Dataset entries:
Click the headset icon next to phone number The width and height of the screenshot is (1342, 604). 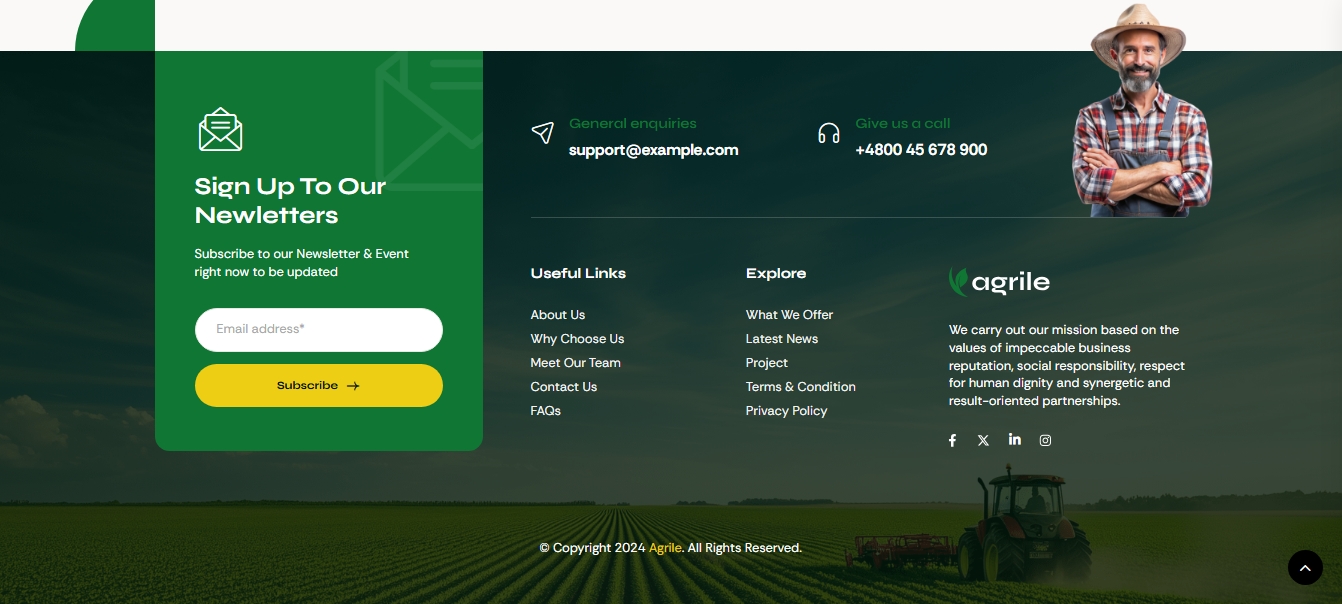(829, 133)
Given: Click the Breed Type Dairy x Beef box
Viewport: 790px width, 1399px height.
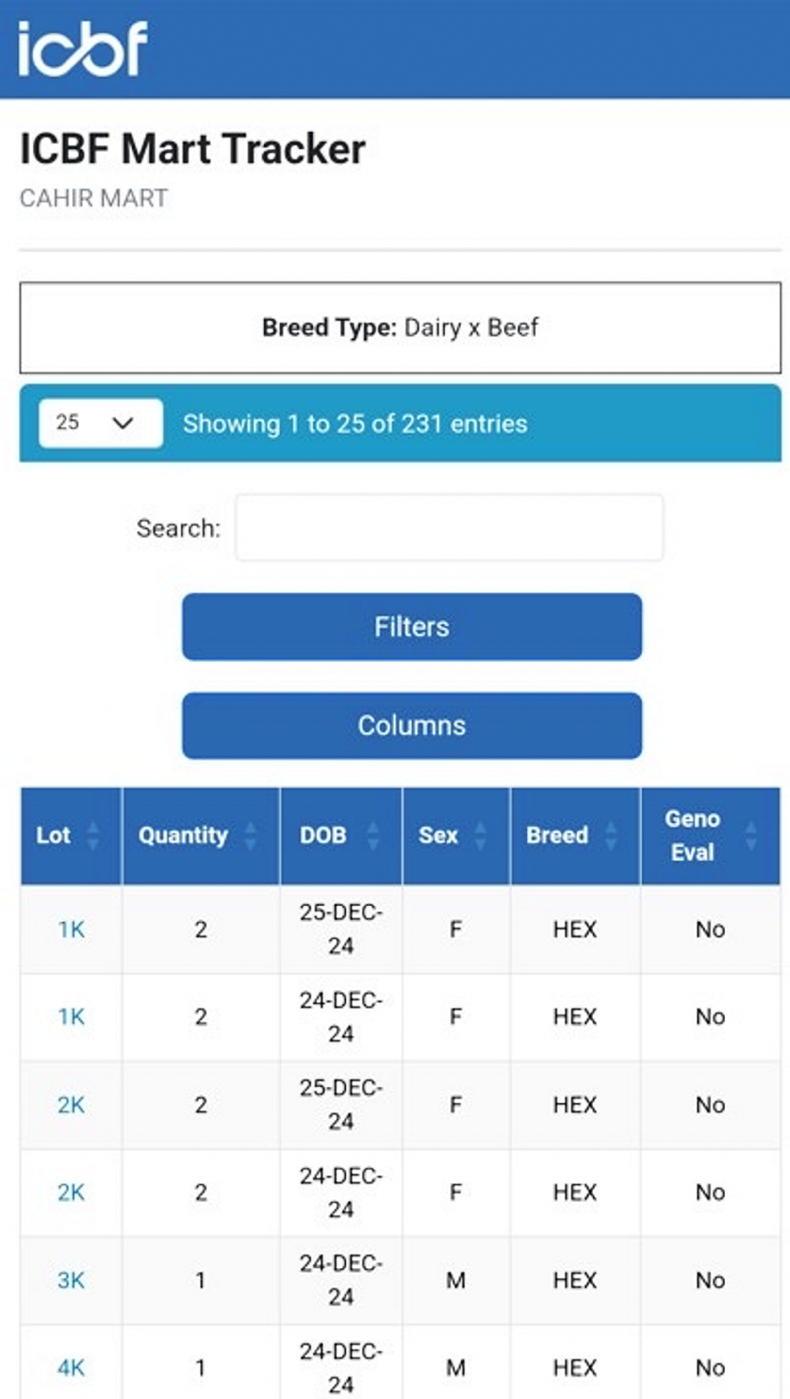Looking at the screenshot, I should [x=400, y=328].
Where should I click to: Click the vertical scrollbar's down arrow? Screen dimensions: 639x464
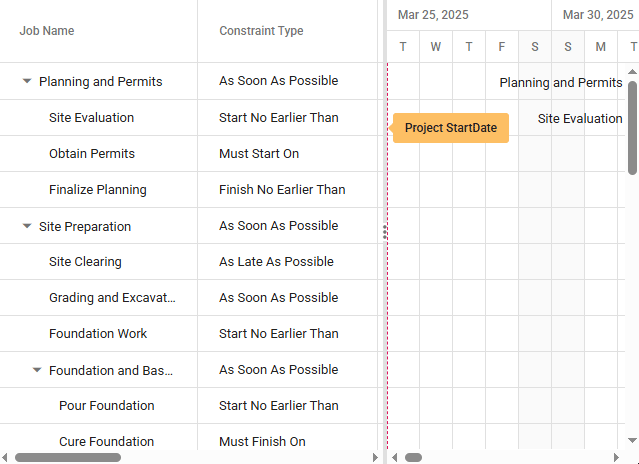[x=632, y=440]
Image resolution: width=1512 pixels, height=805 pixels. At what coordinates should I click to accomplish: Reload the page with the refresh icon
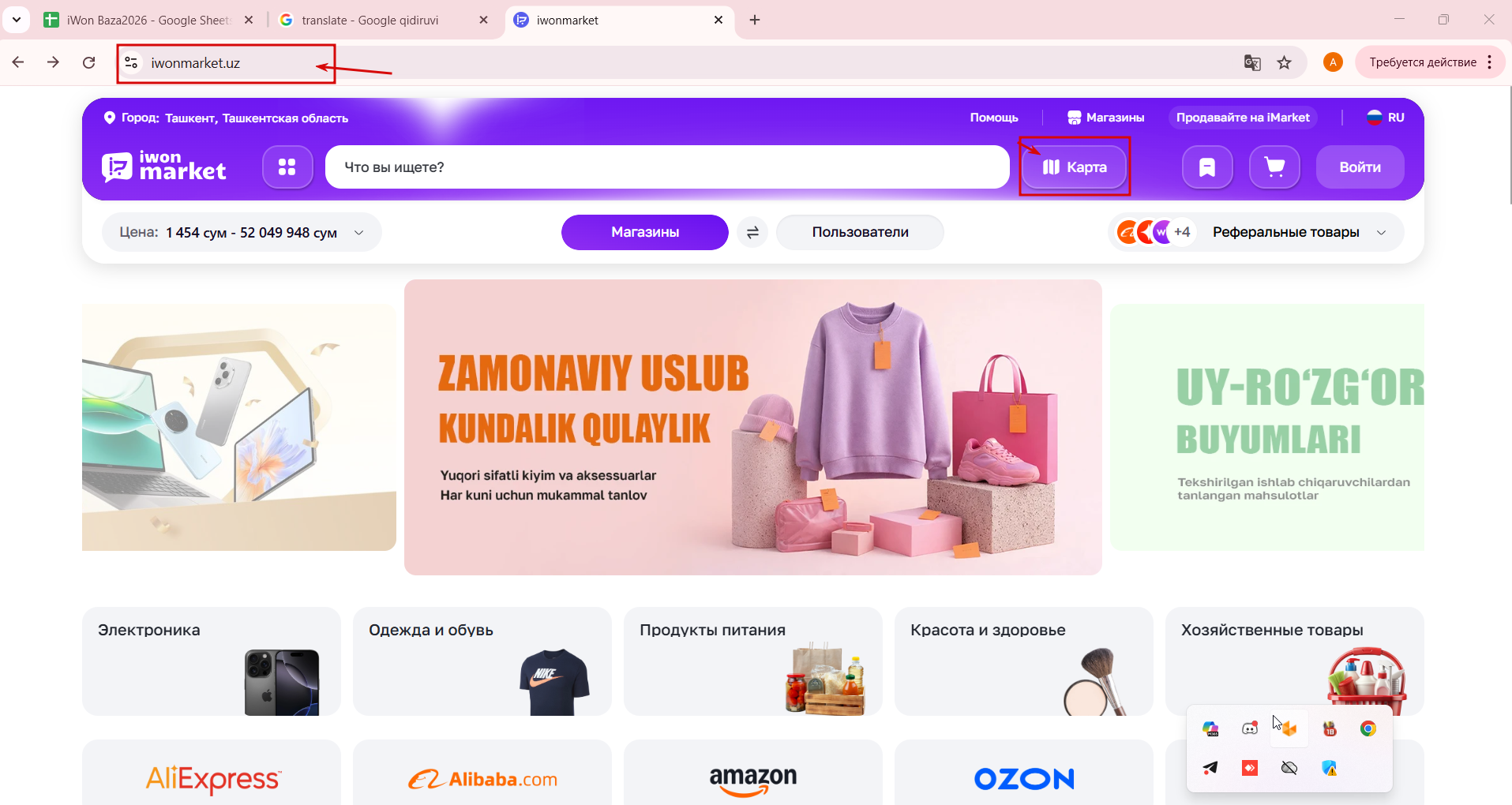click(x=89, y=62)
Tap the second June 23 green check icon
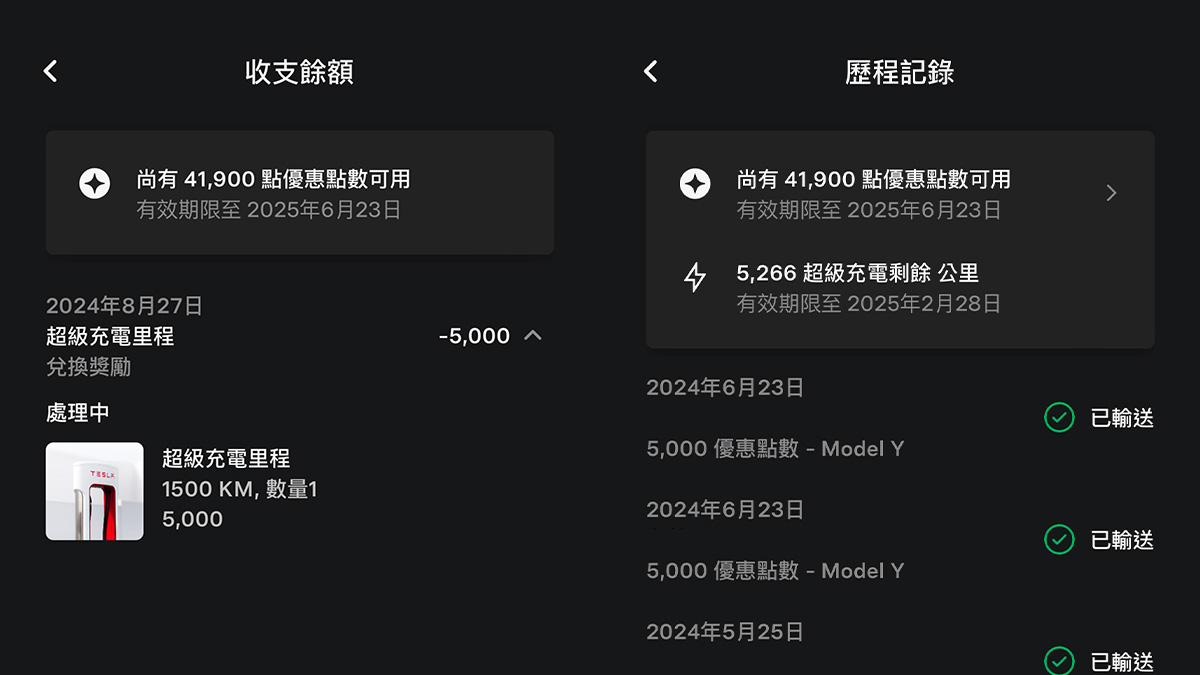This screenshot has height=675, width=1200. tap(1059, 540)
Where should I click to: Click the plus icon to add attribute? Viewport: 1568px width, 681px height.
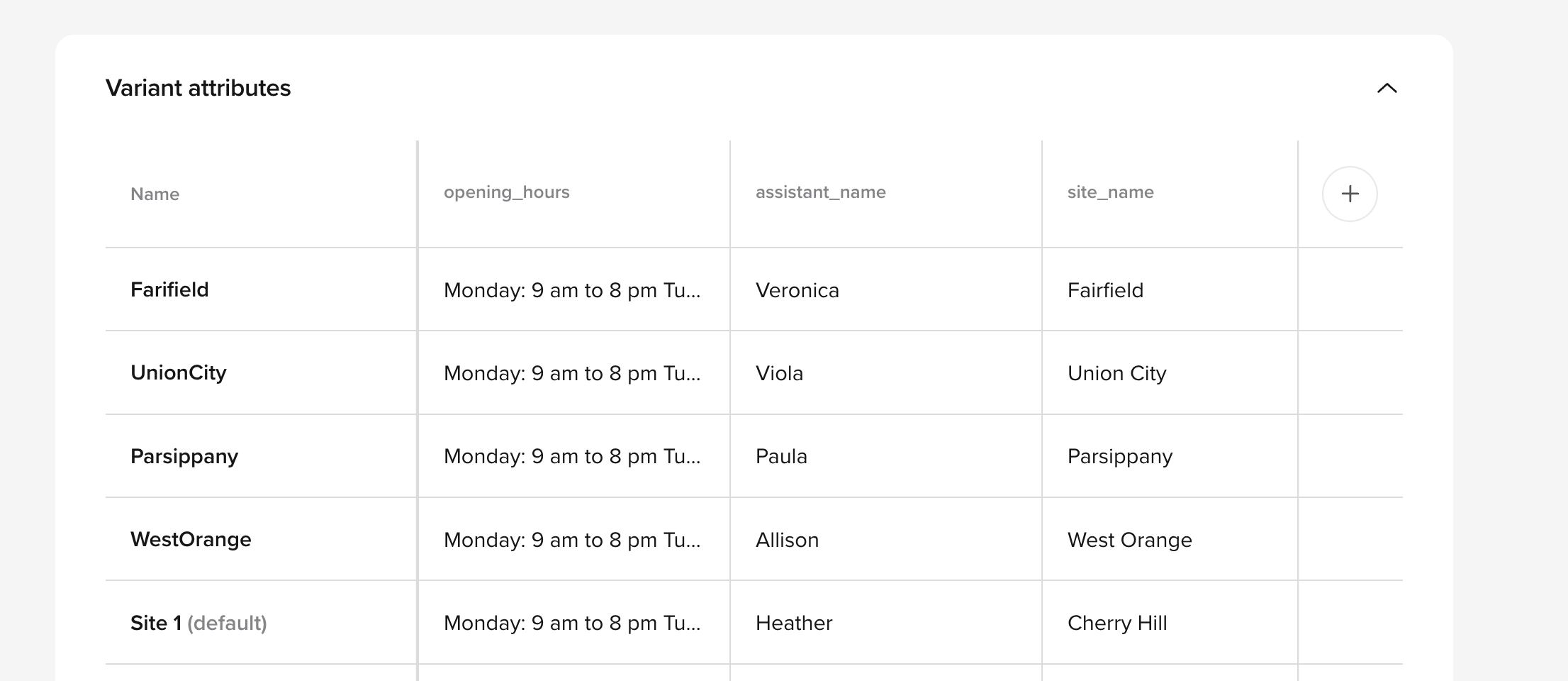[1350, 194]
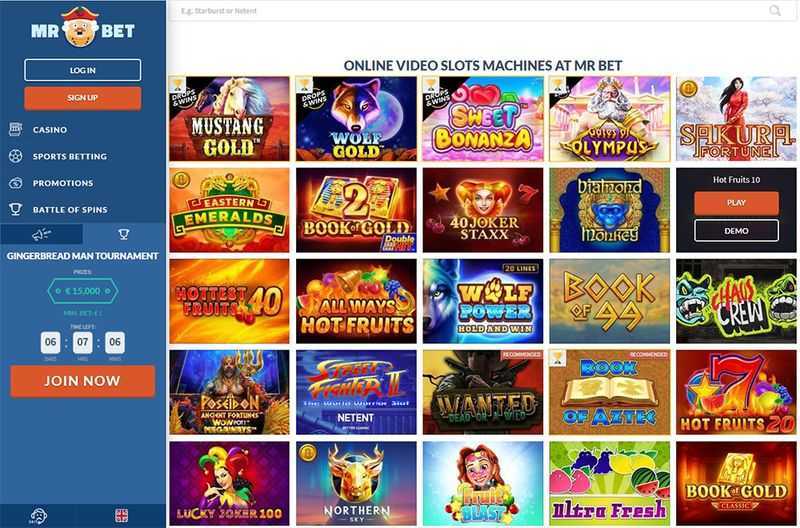This screenshot has height=528, width=800.
Task: Open the Promotions icon in sidebar
Action: [16, 183]
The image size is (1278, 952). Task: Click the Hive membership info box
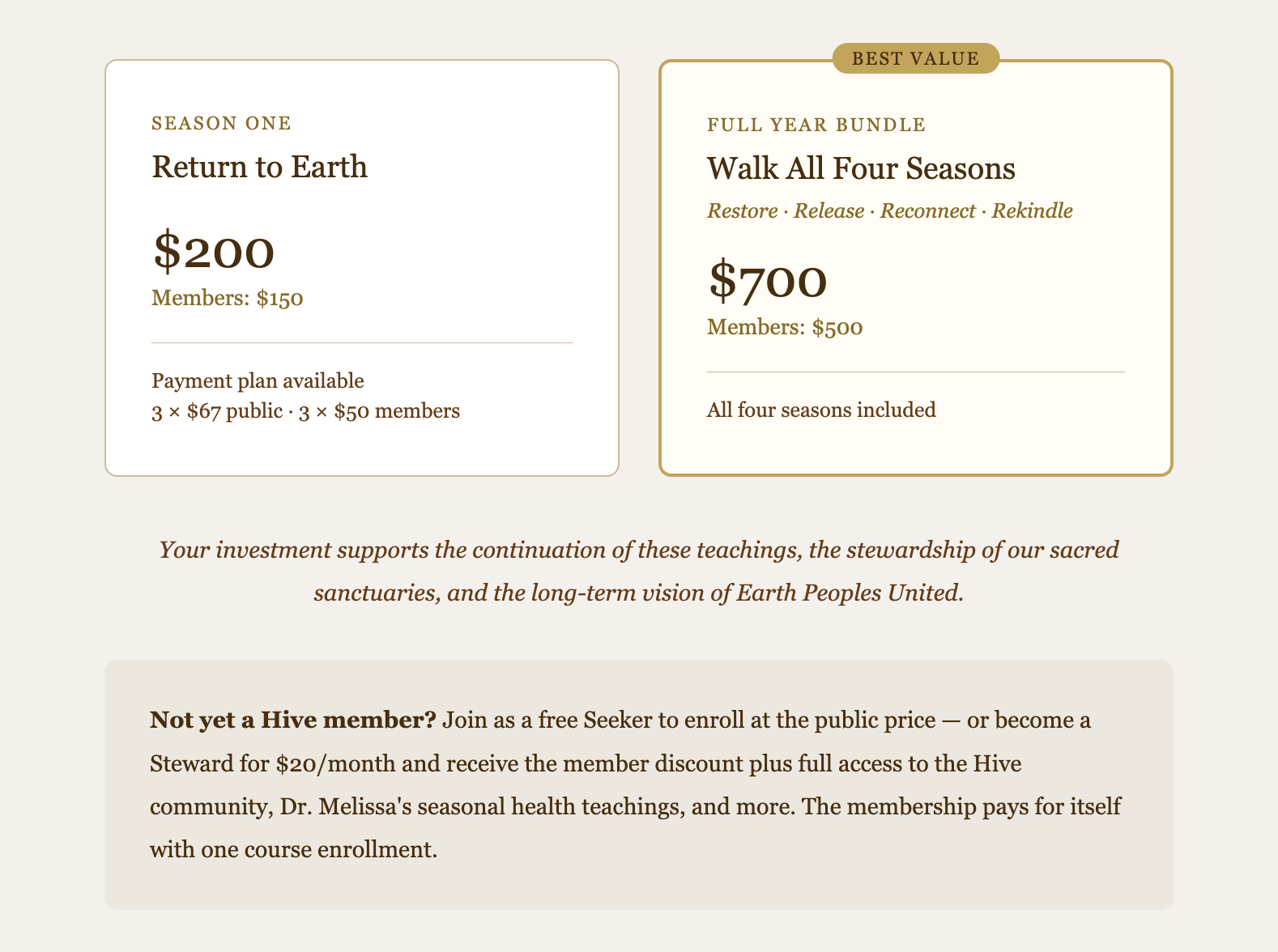[x=639, y=784]
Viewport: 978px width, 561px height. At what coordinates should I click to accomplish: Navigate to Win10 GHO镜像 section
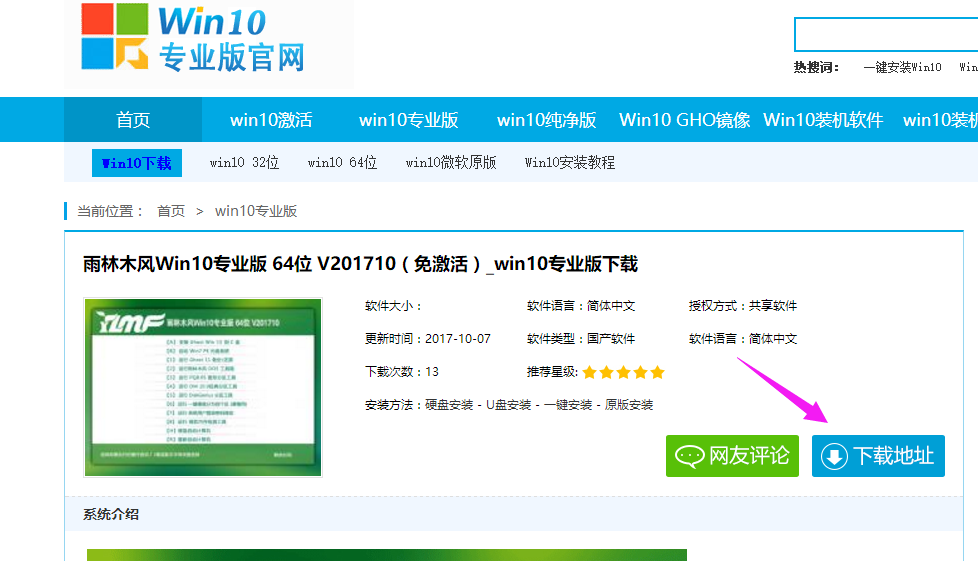pos(684,120)
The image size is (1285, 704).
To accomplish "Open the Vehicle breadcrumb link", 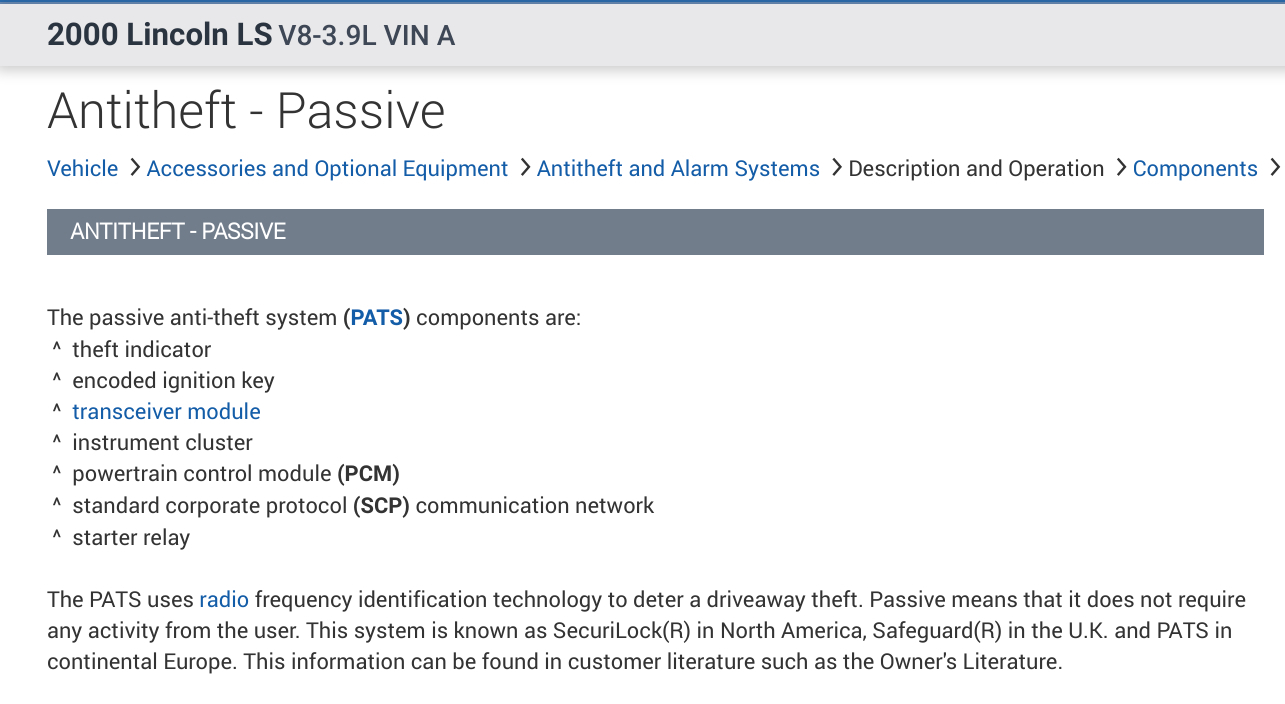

Requirement: Reproduce verbatim, and only, the lines starting at the one that contains "Image resolution: width=1512" and ending with the final line of the records; leave out the pictures.

Exercise answer:
Image resolution: width=1512 pixels, height=805 pixels. At what coordinates should I click to accomplish: Reload the page with the refresh icon
click(x=89, y=62)
Tap the second June 23 green check icon
This screenshot has height=675, width=1200. tap(1059, 540)
Where should I click to: Click the plus icon to add attribute? Viewport: 1568px width, 681px height.
[1350, 194]
This screenshot has height=528, width=800.
Task: Open the Promotions icon in sidebar
Action: [16, 183]
The image size is (1278, 952). Task: Click the Hive membership info box
[x=639, y=784]
Viewport: 978px width, 561px height. At what coordinates should I click to accomplish: Navigate to Win10 GHO镜像 section
pos(684,120)
The image size is (1285, 704).
To accomplish "Open the Vehicle breadcrumb link", 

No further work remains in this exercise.